The Desolation of Statistics: Book Length vs. Movie Length, Part 2

“A wizard’s data is never accurate nor inaccurate. He graphs it precisely how he means to.”

“A wizard’s data is never accurate nor inaccurate. He graphs it precisely how he means to.”

[Update: I’ve uploaded the raw data to Google Docs for your number crunching pleasure.]

In last week’s article, I started with a simple question: how do book lengths, as measures by word count, compare to their adapted movie run times, as measured by seconds? I was mostly looking for a statistical basis to express my displeasure at The Hobbit: An Unexpected Journey (and by extension, parts 2 and 3 of this unnecessary trilogy), but I wound up comparing the density of the Hobbit movies, as measured in Words in Book per Second of Movie (WIBPSOM), to other prominent movie adaptations of books: The Lord of the Rings, The Hunger Games, and the Twilight franchises.

The findings were interesting in and of themselves (TL;DR: The Hobbit Books have way smaller WIBPSOM values than the other franchises), but they begged for a larger scale analysis, both in size of dataset and scope of inquiry. To address the size of the dataset, I found all of the (English language) entries on this list of best-selling books that have theatrically-released, non-silent movie adaptations. After including multiple movie adaptations of the same movie and excluding movies where I couldn’t find any data on book length as measured by word count, I came up with a dataset of 59 movie adaptations of best selling books.

As for scope of inquiry, well, let’s get down to brass tacks: is there any relationship between the density of a book’s movie adaptation, as measured by WIBPSOM, and the quality of the movie, as measured by its IMDB rating?
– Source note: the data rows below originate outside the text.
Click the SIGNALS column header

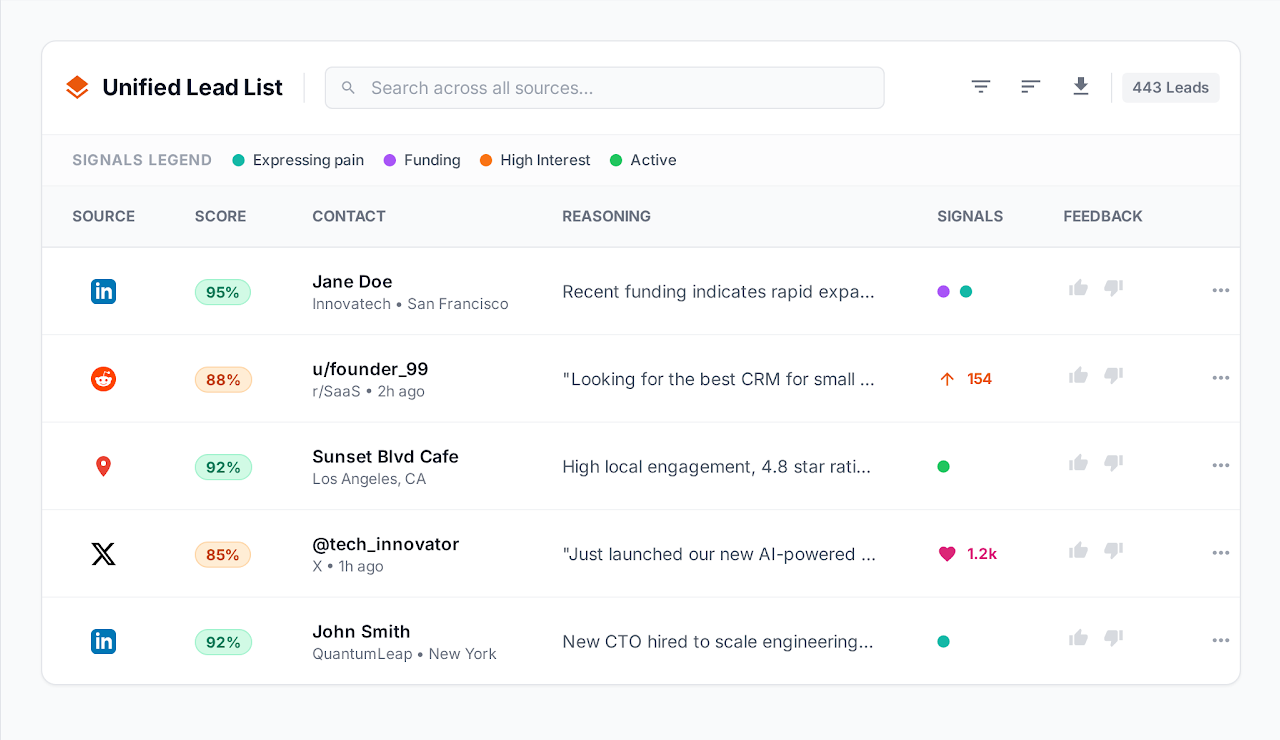coord(969,216)
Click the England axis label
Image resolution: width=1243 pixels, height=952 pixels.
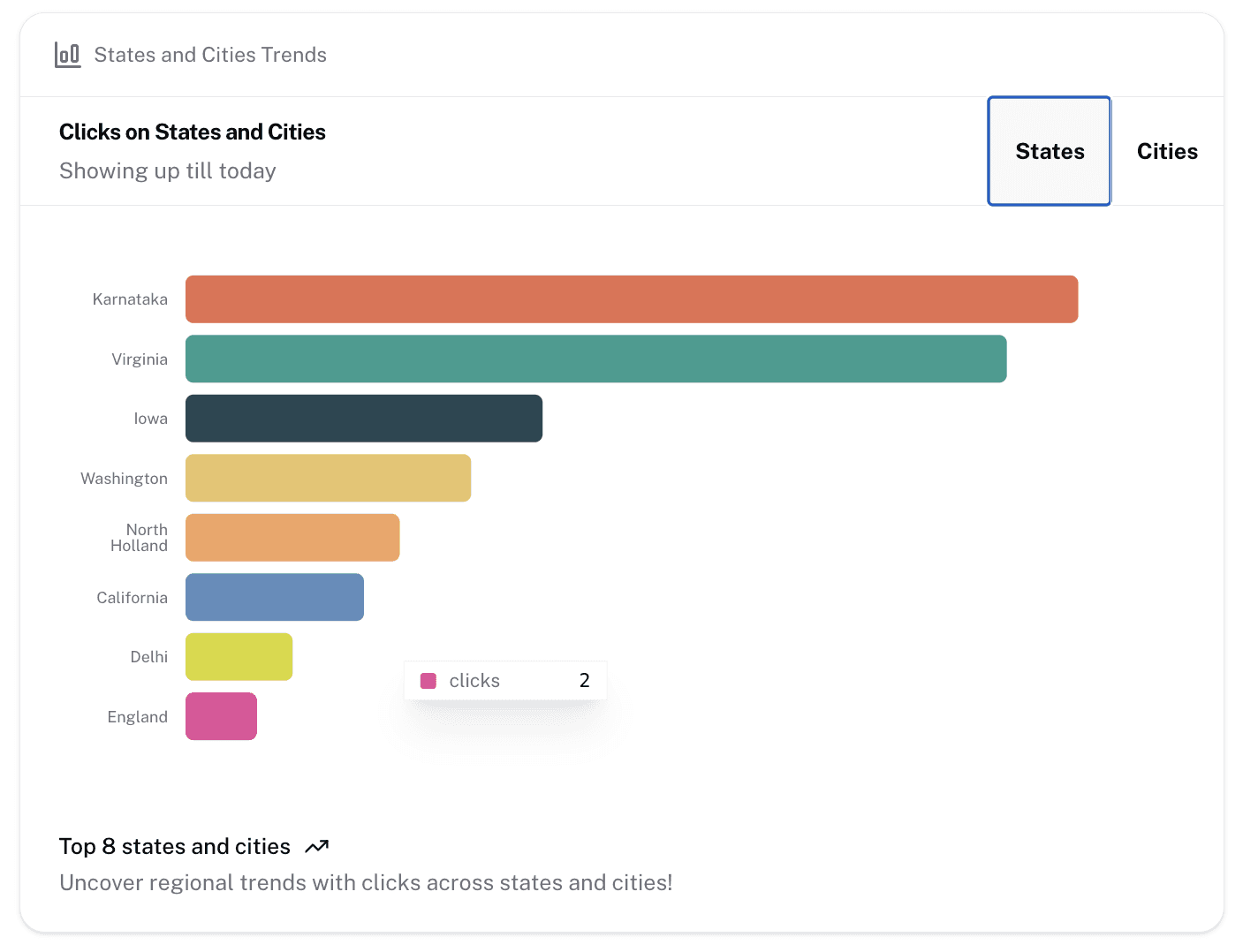(x=137, y=717)
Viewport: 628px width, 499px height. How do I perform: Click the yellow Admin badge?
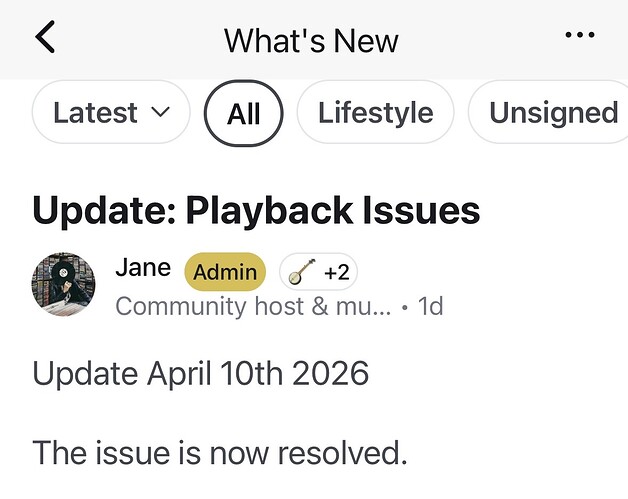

In a word, the answer to this intriguing question is an emphatic “no.”

scatter-imdb

Click for larger version

Don’t let the slightly inclined trend line fool you into thinking there’s any there there: the positive correlation is weak to the point of being utterly nonexistent. Let me repeat: there is no statistical correlation, much less a suggestion of causation, between the density of a book’s movie adaptation as measured by WIBPSOM and its quality as measured by IMDB ratings. None whatsoever.

But did any of you seriously expect there to be? I hope not. I acknowledged over and over again that this sort of analysis is highly reductive by its nature and absolutely does not take into account the different ways books convey plot or the different ways movies add to, subtract from, and otherwise distort those stories, to say nothing at all about how they go about adapting those stories to the visual medium. That being said, I felt like we had to run these numbers and put this question to rest. So you’re welcome, Internet.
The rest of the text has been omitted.